- REQUIRED ACTION
All of the data that follows should be given again exactly, without its images.

- TASK DATA
--------

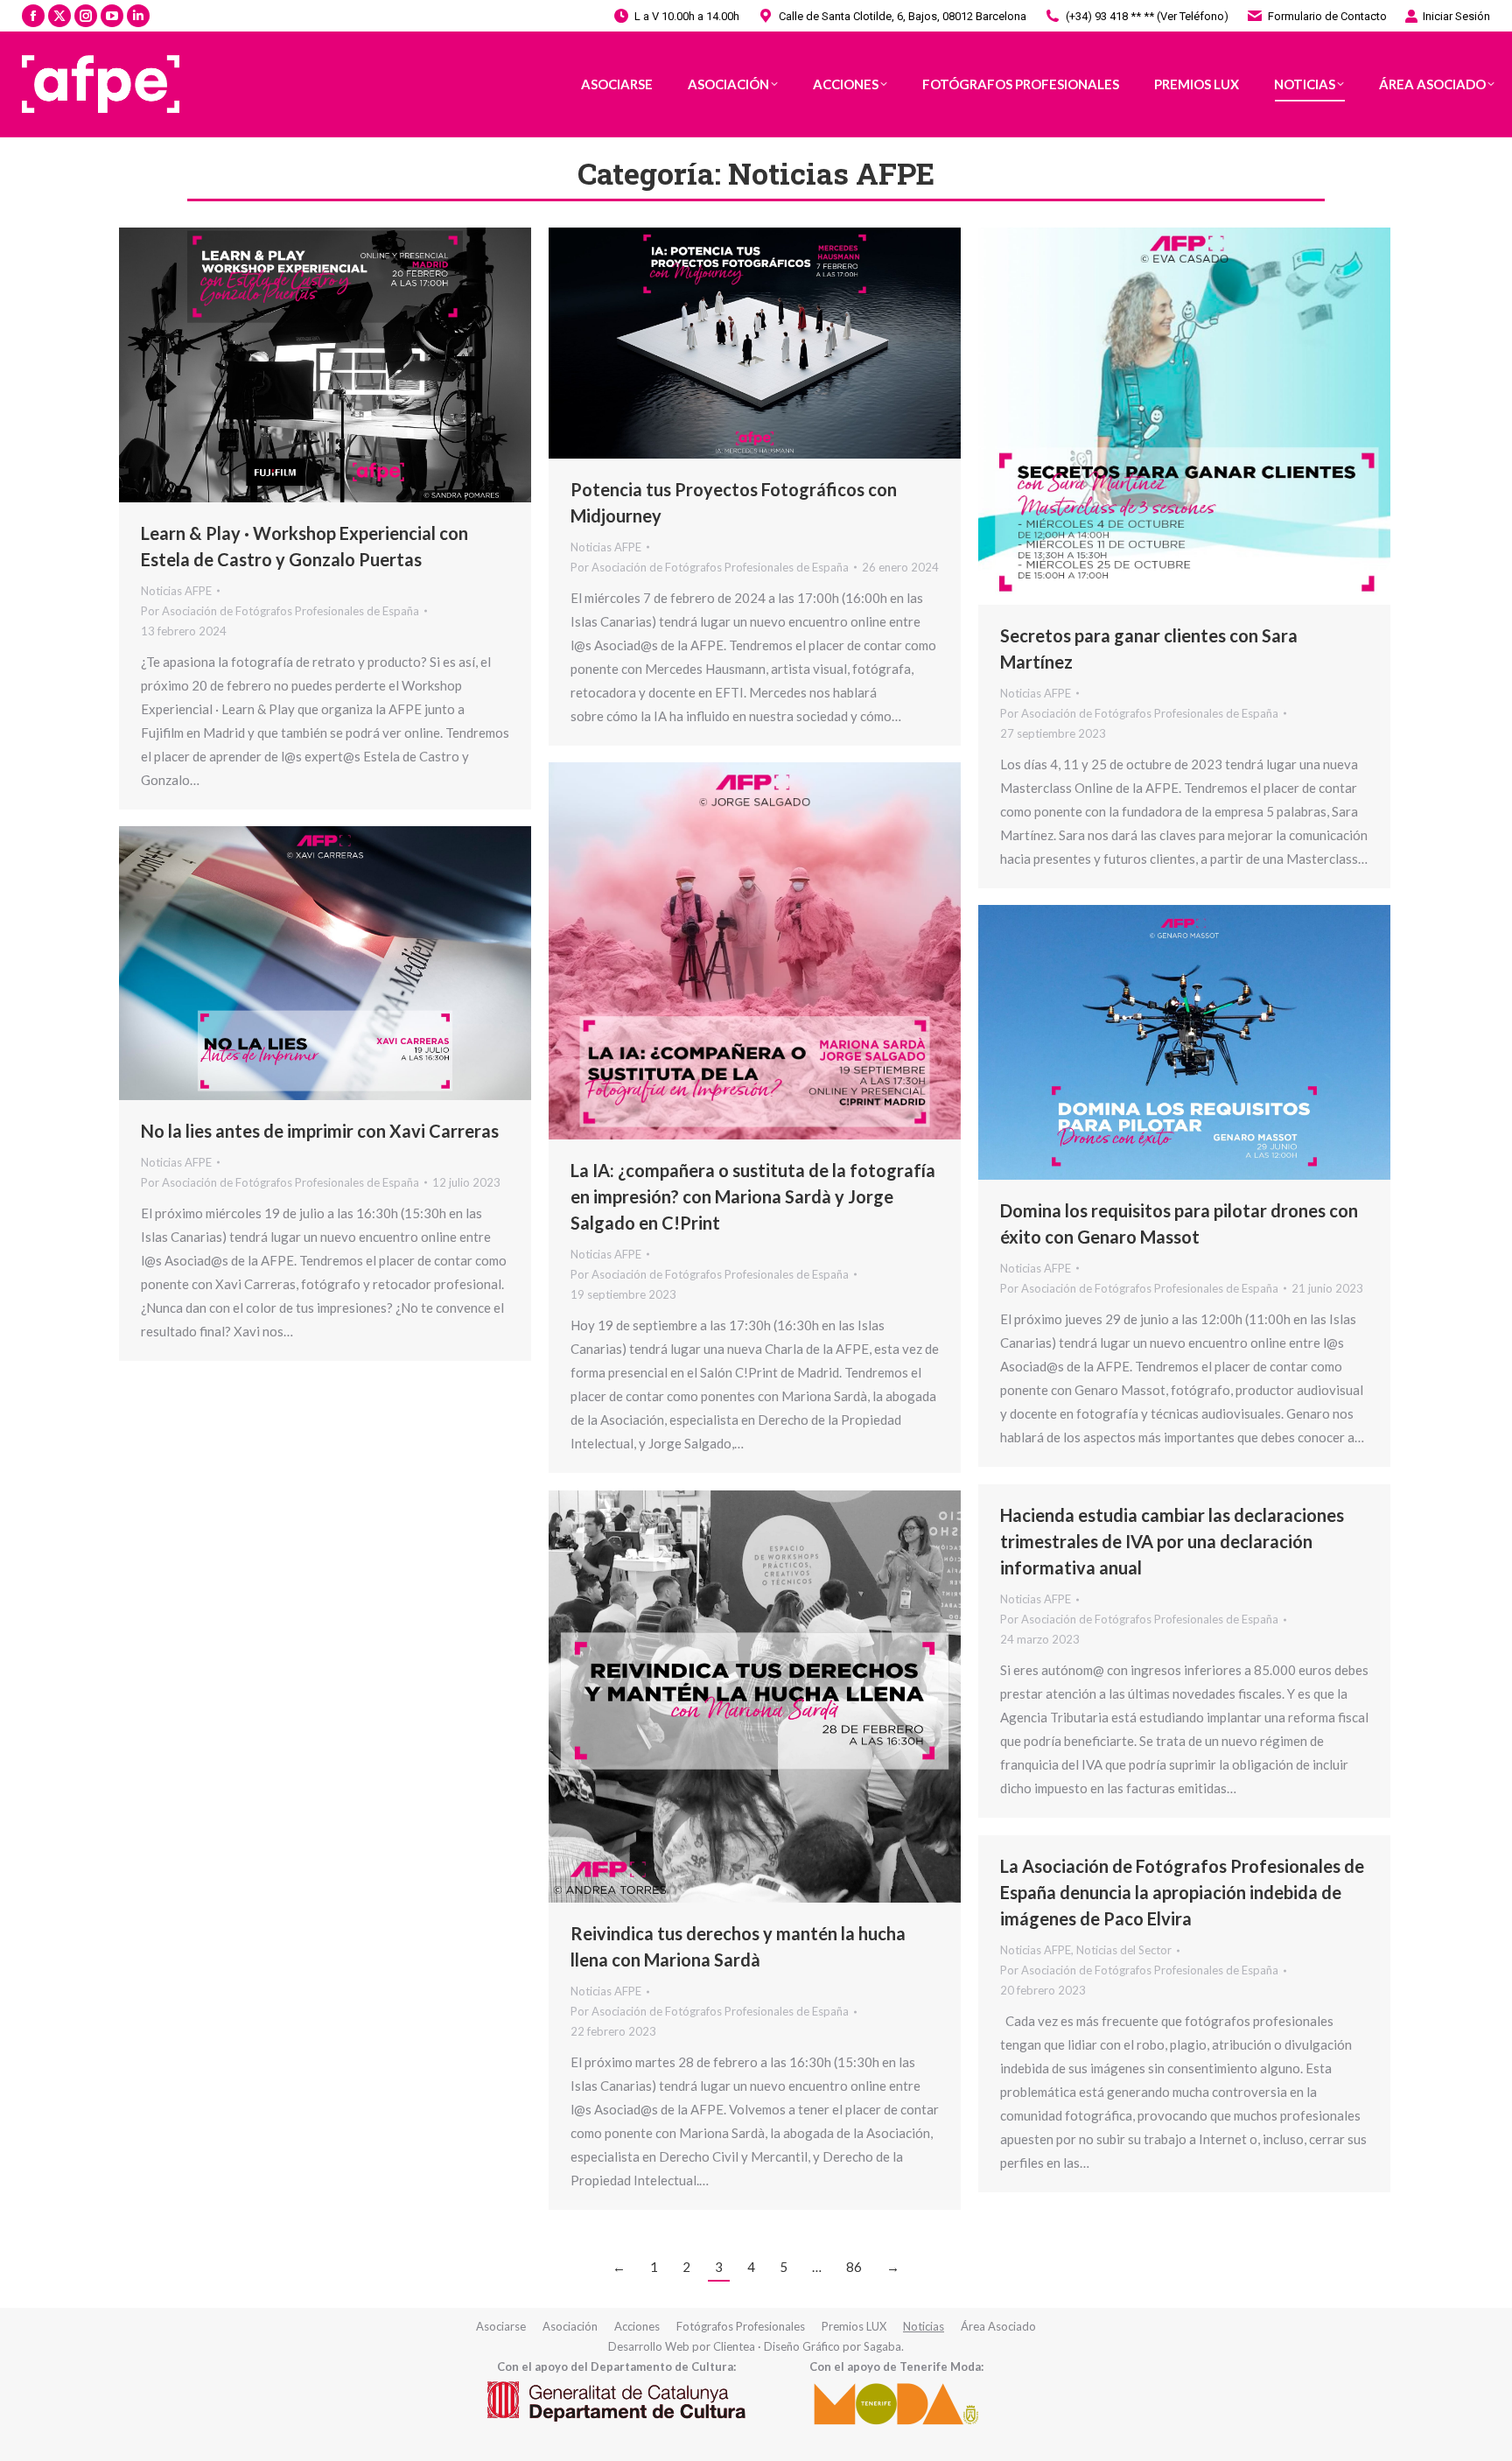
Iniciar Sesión (1456, 16)
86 (854, 2267)
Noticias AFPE (176, 591)
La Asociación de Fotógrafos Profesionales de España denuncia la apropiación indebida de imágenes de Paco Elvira (1182, 1892)
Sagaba (882, 2346)
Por (280, 611)
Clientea (734, 2346)
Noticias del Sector (1124, 1950)
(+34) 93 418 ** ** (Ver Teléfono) (1147, 16)
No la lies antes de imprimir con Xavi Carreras (320, 1130)
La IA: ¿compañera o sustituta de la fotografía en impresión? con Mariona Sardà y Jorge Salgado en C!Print (752, 1196)
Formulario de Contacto (1327, 16)
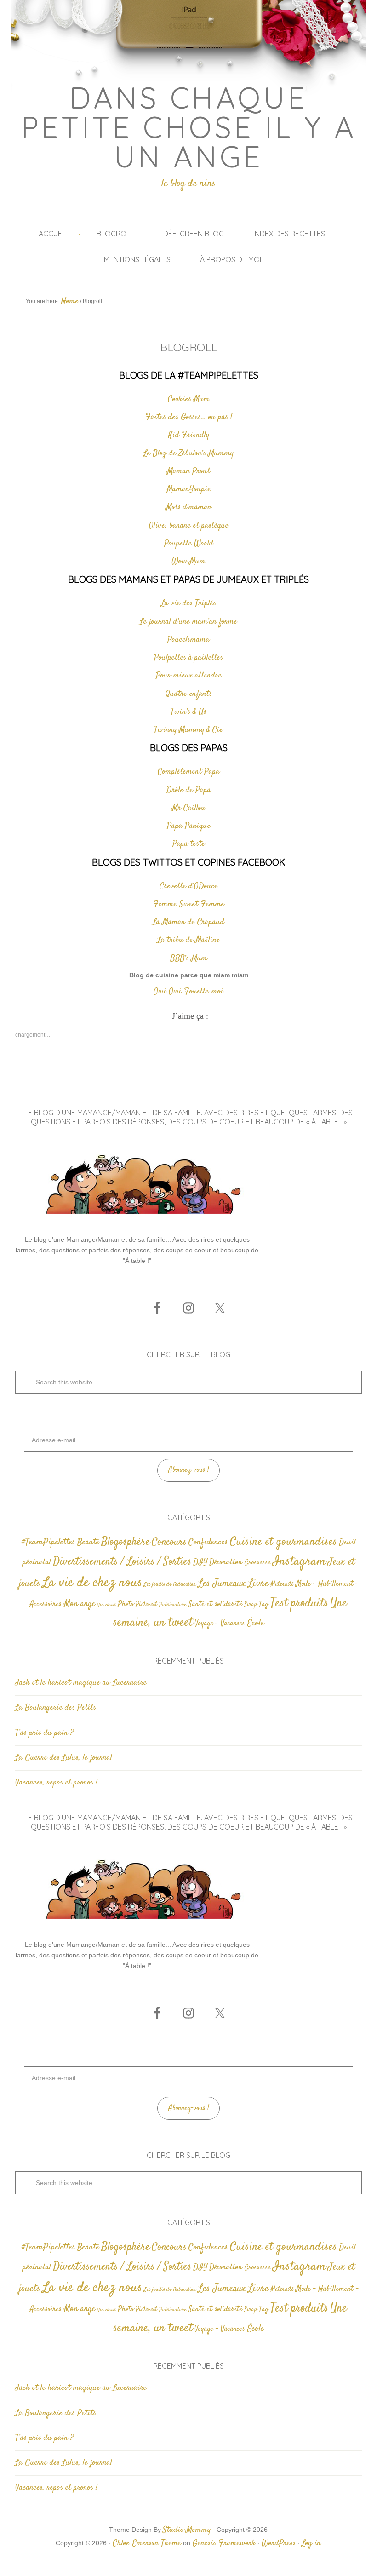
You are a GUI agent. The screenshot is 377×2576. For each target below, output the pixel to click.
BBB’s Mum (188, 958)
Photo (126, 1604)
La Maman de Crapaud (188, 922)
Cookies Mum (189, 399)
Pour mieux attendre (189, 676)
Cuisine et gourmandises (283, 1542)
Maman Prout (188, 471)
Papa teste (188, 844)
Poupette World (188, 544)
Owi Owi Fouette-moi (188, 992)
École (255, 1623)
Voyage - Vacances (219, 1623)
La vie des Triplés (188, 603)
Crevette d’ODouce (189, 886)
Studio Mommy (187, 2530)
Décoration (225, 1562)
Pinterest (146, 1604)
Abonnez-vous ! (188, 1470)
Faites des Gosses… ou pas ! (188, 417)
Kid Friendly (188, 435)
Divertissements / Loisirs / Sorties (122, 1561)
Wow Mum (188, 562)
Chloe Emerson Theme (147, 2543)
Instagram (299, 1561)
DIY (200, 1562)
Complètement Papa (189, 772)
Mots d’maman (188, 507)
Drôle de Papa (188, 790)
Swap (250, 1604)
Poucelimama (188, 640)
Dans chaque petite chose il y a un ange (188, 127)
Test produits (299, 1603)
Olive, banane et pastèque (188, 526)
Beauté (88, 1542)
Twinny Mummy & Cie (188, 730)
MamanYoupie (188, 489)
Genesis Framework (224, 2543)
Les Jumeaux (222, 1584)
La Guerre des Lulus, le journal (63, 1758)
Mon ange (79, 1604)
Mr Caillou (189, 808)
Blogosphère (125, 1541)
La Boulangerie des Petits (55, 1708)
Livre (258, 1583)
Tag (263, 1604)
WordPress (279, 2543)
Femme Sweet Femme (188, 904)
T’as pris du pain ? (44, 1733)
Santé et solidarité (215, 1604)
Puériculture (173, 1605)
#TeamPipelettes (48, 1542)
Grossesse (257, 1562)
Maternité (282, 1584)
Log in (311, 2543)
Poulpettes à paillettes (188, 658)
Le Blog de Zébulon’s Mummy (188, 453)
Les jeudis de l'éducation (170, 1585)
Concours (169, 1542)
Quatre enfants (189, 694)
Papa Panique (189, 826)
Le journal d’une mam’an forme (188, 622)
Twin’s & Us (188, 712)
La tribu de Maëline (188, 940)
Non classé (106, 1604)
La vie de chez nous (92, 1582)
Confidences (208, 1542)
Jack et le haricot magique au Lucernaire (81, 1683)
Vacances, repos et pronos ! (56, 1783)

--------

- ANSWER AREA
Iniciar Sesión (1456, 16)
86 (854, 2267)
Noticias AFPE (176, 591)
La Asociación de Fotógrafos Profesionales de España denuncia la apropiación indebida de imágenes de Paco Elvira (1182, 1892)
Sagaba (882, 2346)
Por (280, 611)
Clientea (734, 2346)
Noticias del Sector (1124, 1950)
(+34) 93 418 ** ** (Ver Teléfono) (1147, 16)
No la lies antes de imprimir con Xavi Carreras (320, 1130)
La IA: ¿compañera o sustituta de la fotografía en impresión? con Mariona Sardà y Jorge Salgado en C!Print (752, 1196)
Formulario de Contacto (1327, 16)
You are a GUI agent. The screenshot is 377×2576. For each target below, output the pixel to click.
BBB’s Mum (188, 958)
Photo (126, 1604)
La Maman de Crapaud (188, 922)
Cookies Mum (189, 399)
Pour mieux attendre (189, 676)
Cuisine et gourmandises (283, 1542)
Maman Prout (188, 471)
Papa teste (188, 844)
Poupette World (188, 544)
Owi Owi Fouette-moi (188, 992)
École (255, 1623)
Voyage - Vacances (219, 1623)
La vie des Triplés (188, 603)
Crevette d’ODouce (189, 886)
Studio Mommy (187, 2530)
Décoration (225, 1562)
Pinterest (146, 1604)
Abonnez-vous ! (188, 1470)
Faites des Gosses… ou pas ! (188, 417)
Kid Friendly (188, 435)
Divertissements / Loisirs / Sorties (122, 1561)
Wow Mum (188, 562)
Chloe Emerson Theme (147, 2543)
Instagram (299, 1561)
DIY (200, 1562)
Complètement Papa (189, 772)
Mots d’maman (188, 507)
Drôle de Papa (188, 790)
Swap (250, 1604)
Poucelimama (188, 640)
Dans chaque petite chose il y a un ange (188, 127)
Test produits (299, 1603)
Olive, banane et pastèque (188, 526)
Beauté (88, 1542)
Twinny Mummy & Cie (188, 730)
MamanYoupie (188, 489)
Genesis Framework (224, 2543)
Les Jumeaux (222, 1584)
La Guerre des Lulus, le journal (63, 1758)
Mon ange (79, 1604)
Mr Caillou (189, 808)
Blogosphère (125, 1541)
La Boulangerie des Petits (55, 1708)
Livre (258, 1583)
Tag (263, 1604)
WordPress (279, 2543)
Femme Sweet Femme (188, 904)
T’as pris du pain ? (44, 1733)
Santé et solidarité (215, 1604)
Puériculture (173, 1605)
#TeamPipelettes (48, 1542)
Grossesse (257, 1562)
Maternité (282, 1584)
Log in (311, 2543)
Poulpettes à paillettes (188, 658)
Le Blog de Zébulon’s Mummy (188, 453)
Les jeudis de l'éducation (170, 1585)
Concours (169, 1542)
Quatre enfants (189, 694)
Papa Panique (189, 826)
Le journal d’une mam’an forme (188, 622)
Twin’s & Us (188, 712)
La tribu de Maëline (188, 940)
Non classé (106, 1604)
La vie de chez nous (92, 1582)
Confidences (208, 1542)
Jack et le haricot magique au Lucernaire (81, 1683)
Vacances, repos et pronos ! (56, 1783)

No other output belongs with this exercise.